Spinoza, défenseur de la liberté de pensée

La philosophie de Baruch Spinoza (1622-1677) représente un prélude à la philosophie des Lumières : auteur néerlandais d’origine juive, il a eu une influence considérable sur la pensée du XVIIIe siècle et a fait l’objet d’une sorte d’excommunication à vie en 1656. A titre d’illustration, son Traité théologico-politique est censuré et l’Ethique (1677) est sorti à titre posthume.

Dans le Traité théologicico-politique, publié anonymement en 1670, il développe une défense de la philosophie : l’idée est claire, la liberté de philosopher peut être mise au service de la foi et ne met pas en péril la sécurité de l’Etat. Autrement dit, Spinoza défend une philosophie de la liberté de conscience et d’expression. Son originalité est de montrer que la pluralité des opinions résulte d’un ordre nécessaire des passions et des complexions individuelles (Sadda-Gendron, 2017, p. 149). Autrement dit, la tolérance – terme qui n’est pas utilisé par Spinoza – est nécessaire dans le cadre du droit naturel.

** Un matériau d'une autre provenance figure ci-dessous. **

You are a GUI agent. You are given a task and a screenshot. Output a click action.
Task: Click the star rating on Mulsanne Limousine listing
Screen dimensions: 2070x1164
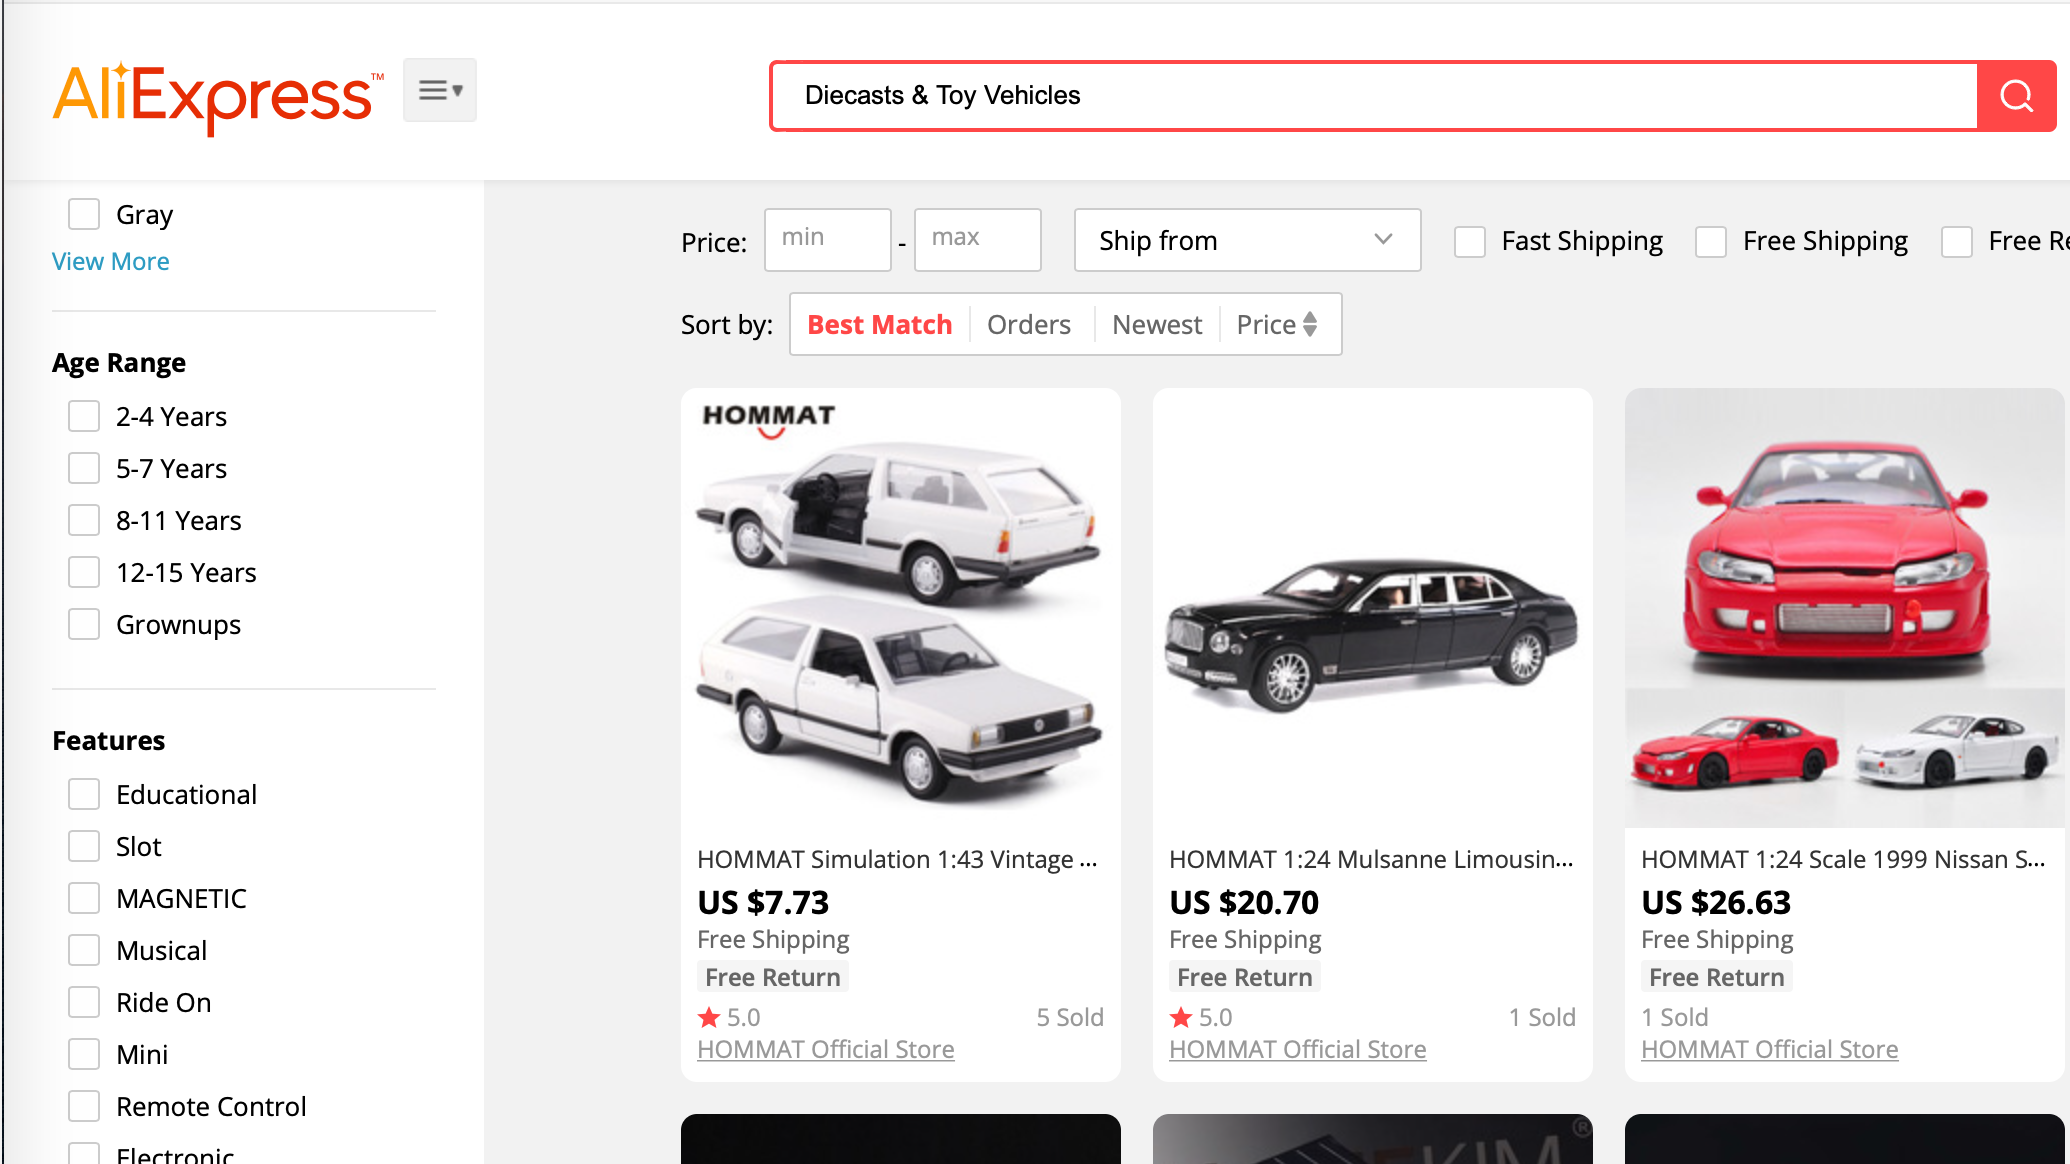click(1181, 1017)
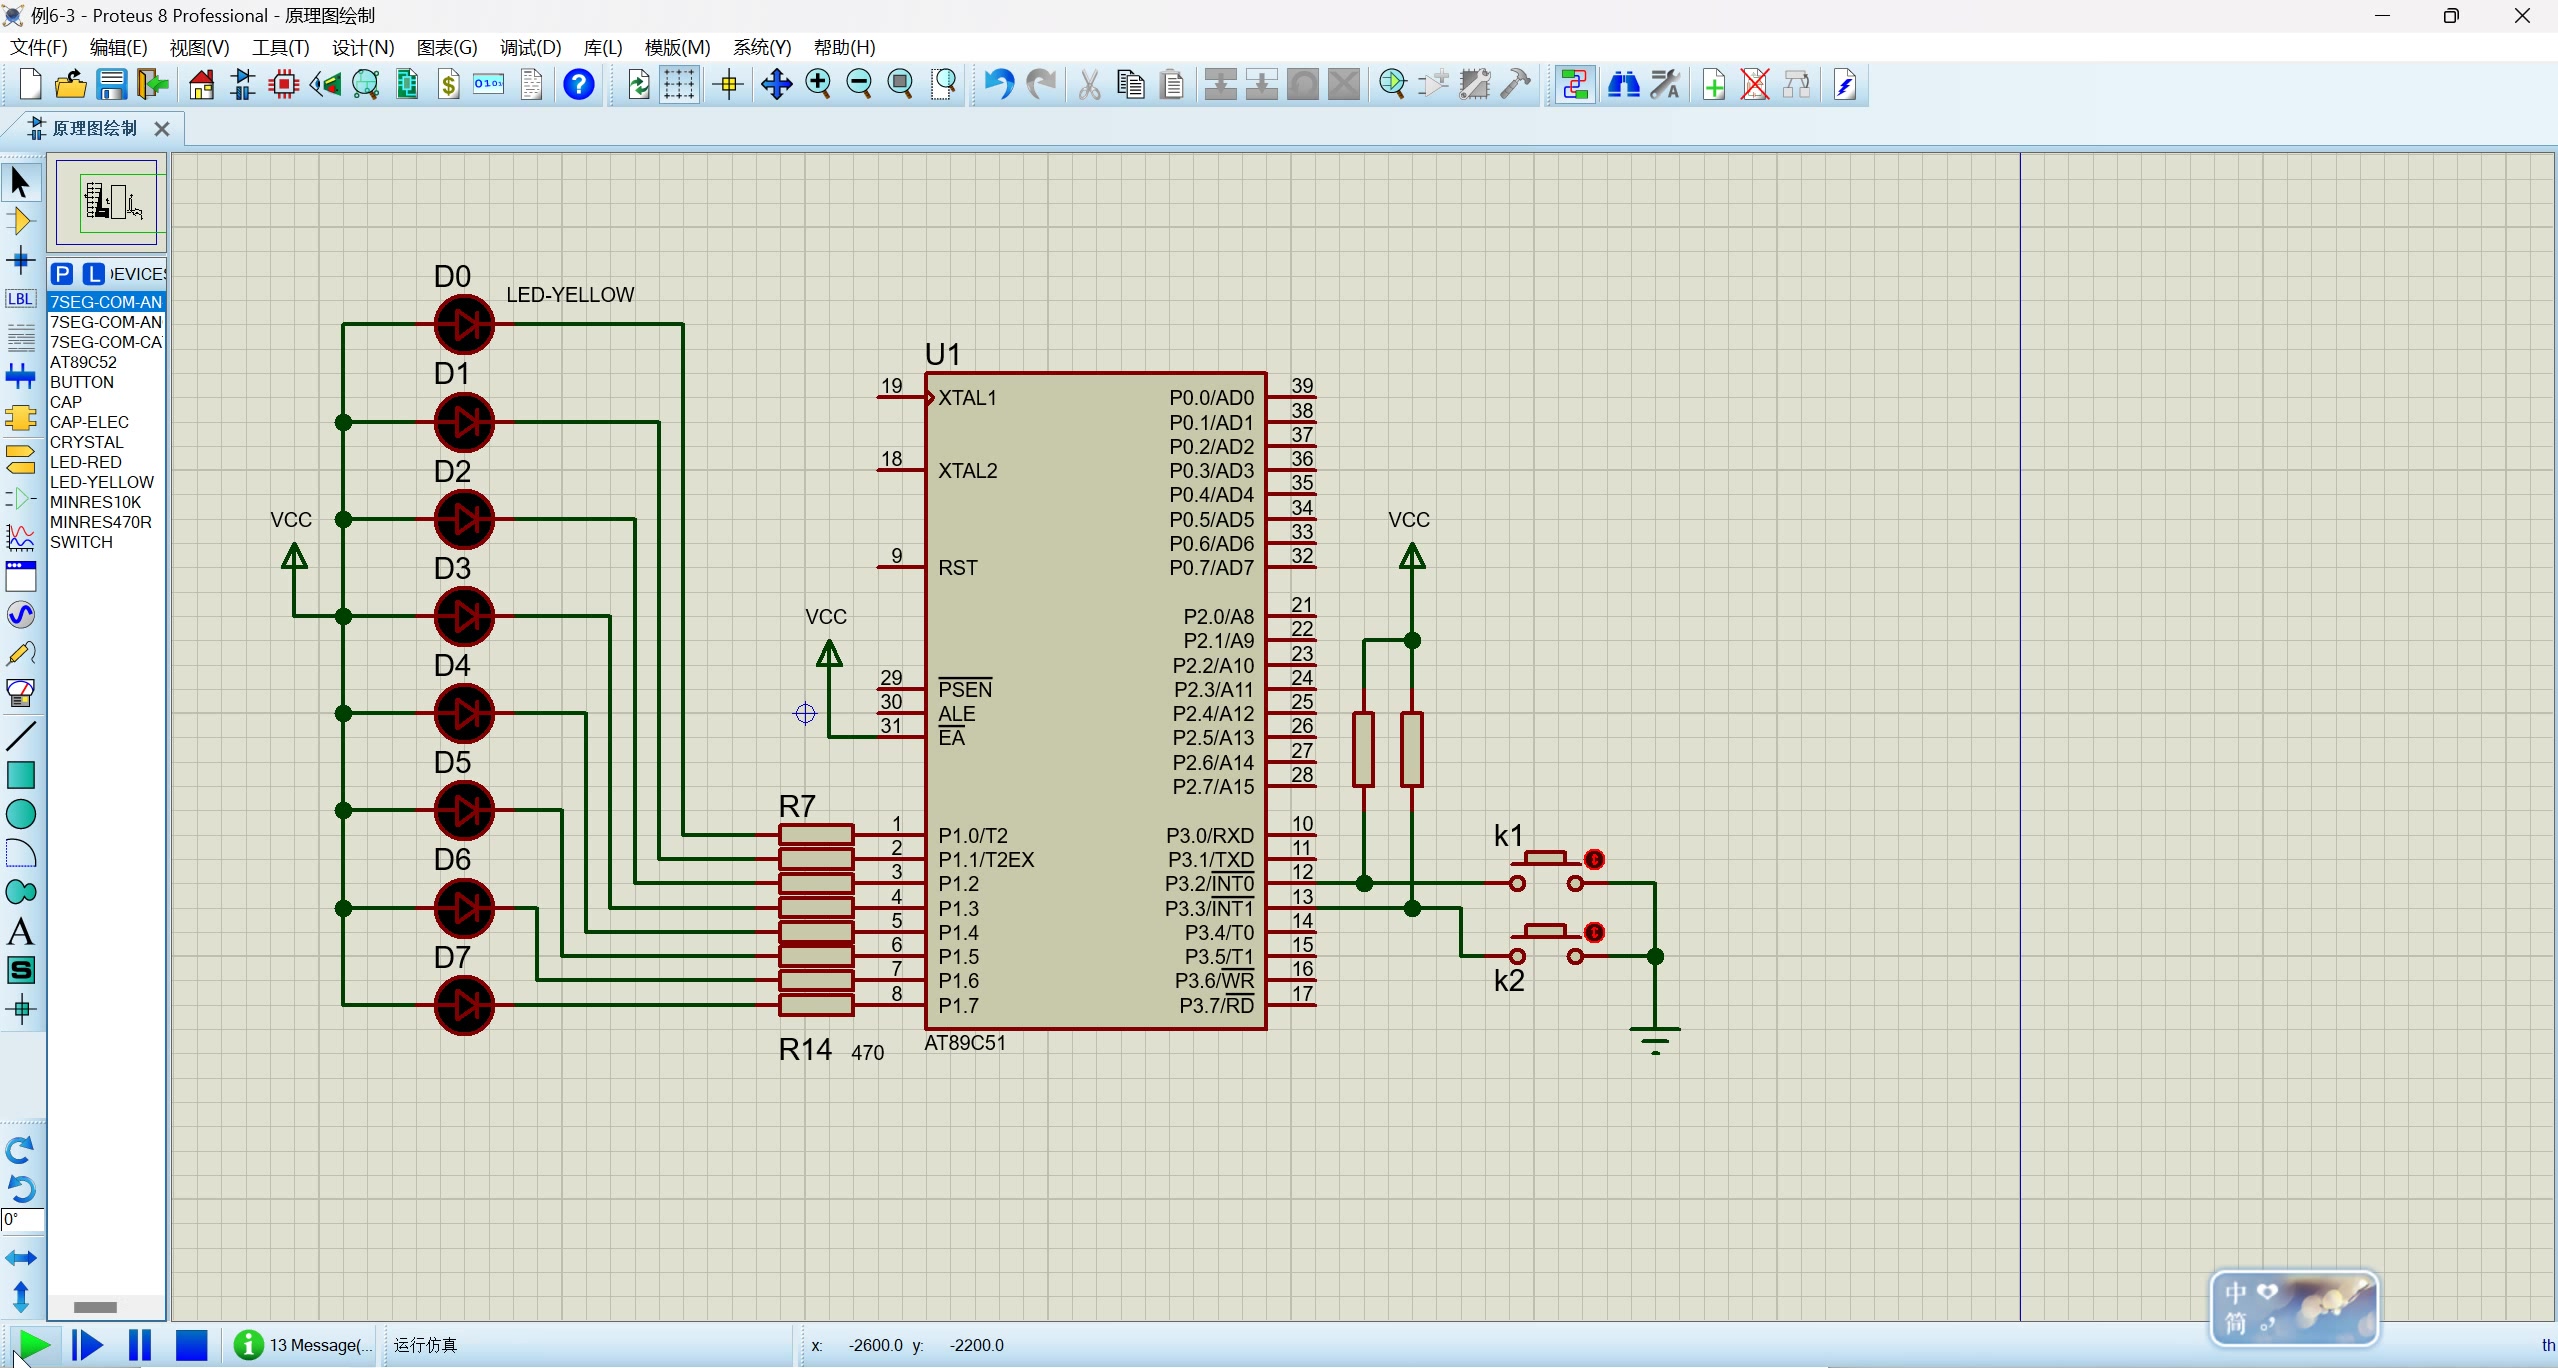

Pour rappel, le droit naturel repose sur deux propriétés de la nature humaine : la liberté et la raison. Le droit naturel représente la norme de référence à partir de laquelle repose toute association humaine (communauté, Cité, etc.), puisque comme le montrait Aristote, « l’homme est un animal politique ».

Dans ce cadre, pour Spinoza, la liberté de pensée est consubstantielle au droit naturel et ne saurait être gouvernée par un prince puisqu’elle est intrinsèque à la nature humaine et à ses passions. Dans la pensée de Spinoza, la parole est naturellement libre puisqu’elle découle de nos passions sur laquelle personne ne peut avoir de prise. Spinoza montre également que c’est dans l’intérêt du souverain de gouverner la liberté de penser, mais cela observe une certaines limites puisqu’un gouvernement violent, en prétendant gouverner les âmes et les paroles des sujets (Id, p. 151), s’expose à un risque de révolte. Garantir la liberté de penser est donc dans l’intérêt du souverain. Néanmoins, la liberté d’expression observe une limite dans la pensée de Spinoza qui distingue l’expression de l’action. Si l’expression est libre, dans la mesure où elle ne conduit pas à des séditions, l’action peut être limitée puisqu’elle peut revenir à aller à l’encontre des lois. La liberté d’expression est donc modérée puisqu’elle ne doit pas contrevenir à la paix. Spinoza va plus loin en distinguant les paroles des pensées : contraindre les hommes à ne pas dire ce qu’ils pensent, c’est ériger la mauvaise foi en politique. Or, la liberté d’expression a aussi une fonction de vertu : elle permet aux hommes de développer leur entendement par une confrontation des opinions, et par extension de réaliser les fins de l’Etat, institué aussi pour que les hommes puissent user d’une raison libre (Id, p. 152). Spinoza est donc un penseur de la démocratie.

Ainsi, comme l’exprime Spinoza dans le Traité théologico-politique :

S’il était aussi facile de commander aux âmes qu’aux langues, il n’y aurait aucun souverain qui ne régnât en sécurité et il n’y aurait pas de gouvernement violent, car chacun vivrait selon la complexion des détenteurs du pouvoir et ne jugerait que d’après leurs décrets du vrai ou du faux, du bien ou du mal, du juste ou de l’inique (Spinoza, 2017, cité p. 152).

Or, cela est impossible en raison du droit naturel qu’il est impossible d’abandonner. Le souverain ne peut contraindre les humains à penser comme lui le souhaite car cela contrevient à la nature humaine. Au contraire, la liberté de pensée et d’expression est nécessaire puisque, comme l’écrit Spinoza :

La fin de l’Etat n’est pas de faire passer les hommes de la condition d’être raisonnables à celle de bêtes brutes ou d’automates, mais au contraire il est institué pour que leur âme et leur corps s’acquittent en sûreté de toutes leurs fonctions, pour qu’eux-mêmes usent d’une Raison libre, pour qu’ils ne supportent point de haine, de colère ou de ruse, pour qu’ils se supportent sans malveillance les uns les autres (Id, p. 155).

Autrement dit, la liberté de penser est nécessaire et, par extension, la tolérance envers les idées des uns et des autres est une garante de la stabilité de l’Etat.